После этой ночи Генрих забыл о Евпраксии. Даже за трапезой они сидели словно чужие. Так продолжалось несколько дней. А потом император и его близкие придворные в сопровождении отряда воинов уехали в Кремоне. Жизнь во дворце приутихла, все отдыхали. Лишь молодой барон Людвиг, появившийся недавно в окружении императора, проявлял чрезмерную живость в среде придворных. Он был красив и сладкоречив, умел занятно рассказывать забавные истории, особенно про монахов. Его никогда не видели в обществе девушек, но никого из дам он не обходил своим вниманием. И вдруг он проявил необычайный интерес к императрице. При виде Евпраксии он преображался, смотрел на неё влюблёнными глазами. Он всё время искал повод угодить императрице. Когда она гуляла по саду, он сопровождал её в числе придворных графинь и баронесс. Евпраксии он надоел, и она хотела попросить архиепископа Гартвига вразумить барона. Но пока искали священнослужителя, Людвиг сумел объясниться императрице в любви.

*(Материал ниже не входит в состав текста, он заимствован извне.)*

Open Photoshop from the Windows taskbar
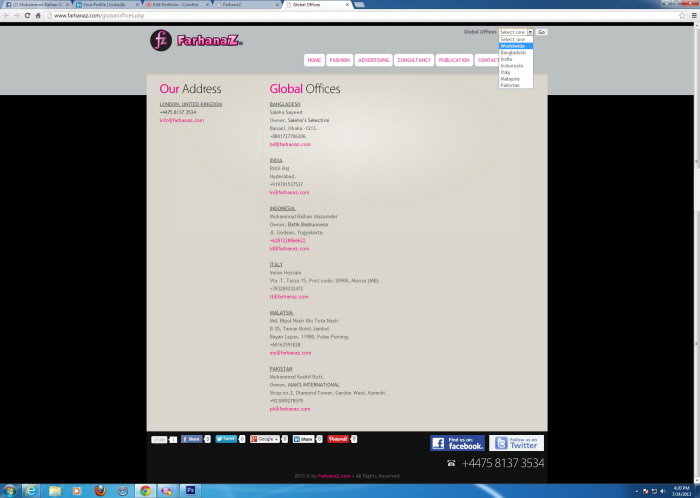 [190, 490]
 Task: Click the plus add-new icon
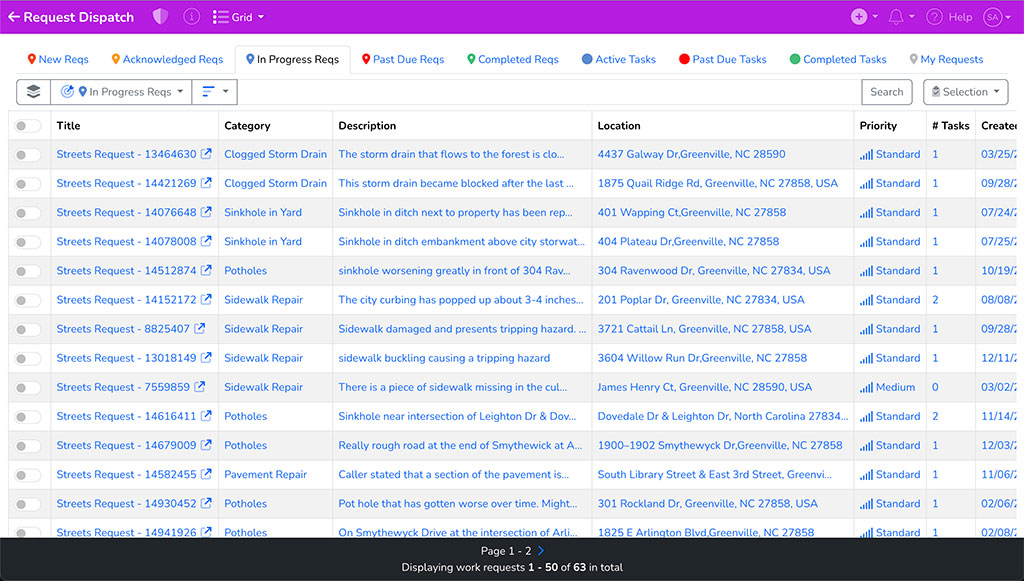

В древней Лейбницкой хронике за 1090 год по этому поводу было записано так: «В лето 1089 года император женился на дочери короля Российского. Желая испытать целомудрие Адельгейды, она же Агнеса, Генрих велел одному барону искать её любви. Она не хотела слушать прелестника, наконец, докуками его выведенная из терпения, назначила ему место и время для тайного свидания. Вместо барона явился сам император, ночью, в потёмках, и вместо любовницы встретил дюжих слуг, переодетых в женское платье, которые, исполняя приказ императрицы, высекли его без милосердия, как оскорбителя её чести. В мнимом бароне, узнав своего мужа, Агнеса сказала: и для чего ты шёл к законной супруге в виде прелюбодея? Раздражённый Генрих, считая себя обманутым, казнил барона, а целомудренную Агнесу обругал с гнусной жестокостью, нагую показал молодым людям, велев им тоже раздеться».

Нет нужды оспаривать хронистов. Почти всё так и было, лишь за некоторыми особенностями. После жестоких побоев, которые достались Генриху от слуг, которые в своё время служили императрице Берте, он месяц пролежал в постели. Евпраксия, в чём-то признавая свою вину, проводила многие часы близ постели больного. И была между супругами видимость примирения. Евпраксия повинилась в том, что согласилась на свидание, Генрих признал себя виновным в том, что подослал Людвига. Нет, он не казнил его, но прогнал в Швабию.